Born in Brentford, Middlesex, England, Samuel Hyde Harris became a California impressionist landscape painter, especially known for his views of Chavez Ravine, a canyon on the edge of Los Angeles and for desert and San Pedro harbor views. Most of his paintings were done with a palette of "subtle pale greens, lavenders, muted blues, and buffs, colors associated with the haziest of Southern California days." (Moure 164).
At 14 years of age Sam Hyde Harris was already a successful commercial artist. A 1903 letter of recommendation from Andre & Sleigh, stated that, "We have the pleasure in stating that Samuel Harris (aged 14 ½ years) has given every satisfaction during the 8 or 9 months he has been engaged in our Artists Department."

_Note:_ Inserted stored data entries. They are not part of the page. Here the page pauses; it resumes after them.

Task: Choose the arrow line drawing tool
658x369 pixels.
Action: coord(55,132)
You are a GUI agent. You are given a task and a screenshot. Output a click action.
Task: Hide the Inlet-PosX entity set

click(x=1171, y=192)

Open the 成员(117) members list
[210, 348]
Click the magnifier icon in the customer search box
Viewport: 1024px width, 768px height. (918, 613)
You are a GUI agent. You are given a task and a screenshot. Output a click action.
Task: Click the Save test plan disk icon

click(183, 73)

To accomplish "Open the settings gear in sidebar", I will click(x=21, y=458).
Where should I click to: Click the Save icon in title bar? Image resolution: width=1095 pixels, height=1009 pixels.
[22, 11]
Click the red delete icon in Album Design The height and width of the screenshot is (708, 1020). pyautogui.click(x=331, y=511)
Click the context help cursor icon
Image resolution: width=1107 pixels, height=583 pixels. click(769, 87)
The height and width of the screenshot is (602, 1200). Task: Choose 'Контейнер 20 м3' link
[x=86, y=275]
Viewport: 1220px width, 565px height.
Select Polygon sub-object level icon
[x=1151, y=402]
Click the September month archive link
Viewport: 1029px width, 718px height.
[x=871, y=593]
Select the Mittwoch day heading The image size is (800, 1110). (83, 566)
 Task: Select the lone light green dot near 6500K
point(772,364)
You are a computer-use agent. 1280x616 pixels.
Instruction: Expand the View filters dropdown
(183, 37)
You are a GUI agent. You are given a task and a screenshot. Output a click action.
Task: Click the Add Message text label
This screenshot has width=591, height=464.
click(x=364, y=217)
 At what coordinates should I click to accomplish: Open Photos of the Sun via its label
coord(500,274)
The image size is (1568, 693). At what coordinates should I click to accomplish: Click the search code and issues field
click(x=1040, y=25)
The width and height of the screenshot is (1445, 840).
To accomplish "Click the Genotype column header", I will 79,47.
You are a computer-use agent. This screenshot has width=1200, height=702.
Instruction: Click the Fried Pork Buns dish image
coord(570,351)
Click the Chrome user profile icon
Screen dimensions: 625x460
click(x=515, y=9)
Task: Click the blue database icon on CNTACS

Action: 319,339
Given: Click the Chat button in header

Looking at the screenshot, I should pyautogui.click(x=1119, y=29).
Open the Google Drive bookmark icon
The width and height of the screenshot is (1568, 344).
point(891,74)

After moving to California with his family Harris got a job as painter of signs, billboards and hand-lettered show cards in 1906. He developed a reputation for doing excellent commercial work and opened his own commercial art studio by 1914. His commercial art business received a boost in 1920 when he was hired by the Atchison, Topeka, and Santa Fe Railway Company to work on their poster advertising. He was later hired to do artwork Southern Pacific Railways as well.
He began studying painting with Hanson Puthuff in 1906, and continued studying throughout much of his life. As early as 1920 he was exhibiting with the California Art Club. He continued exhibiting his paintings for the next fifty plus years including with the Painters and Sculptors of Southern California, the Pacific Advertising Club Association (1929), the San Gabriel Artists Guild, the Laguna Beach Art Association and many other venues.
He won countless awards in hundreds of exhibitions throughout Southern and Northern California. Sam Hyde Harris was "Highly recognizable because of his six-foot-three stature and cigar." He "was known for his jovial personality and his love for his adopted California and her landscape." He preferred painting en plein air to the studio. He loved the outdoors. Harris’s paintings employ a progressive composition, pushing the viewers eye to an unexpected place. He taught art classes at the Chouinard School of Art (1935) and for many Clubs and Groups.
He met and married Marion Dodge in 1945. They moved to Alhambra in 1946. He bought Jack Wilkinson Smith’s "Artists’ Alley" studio on Champion Place in 1950. He loved looking at the San Gabriel Mountains from his Champion Place studio.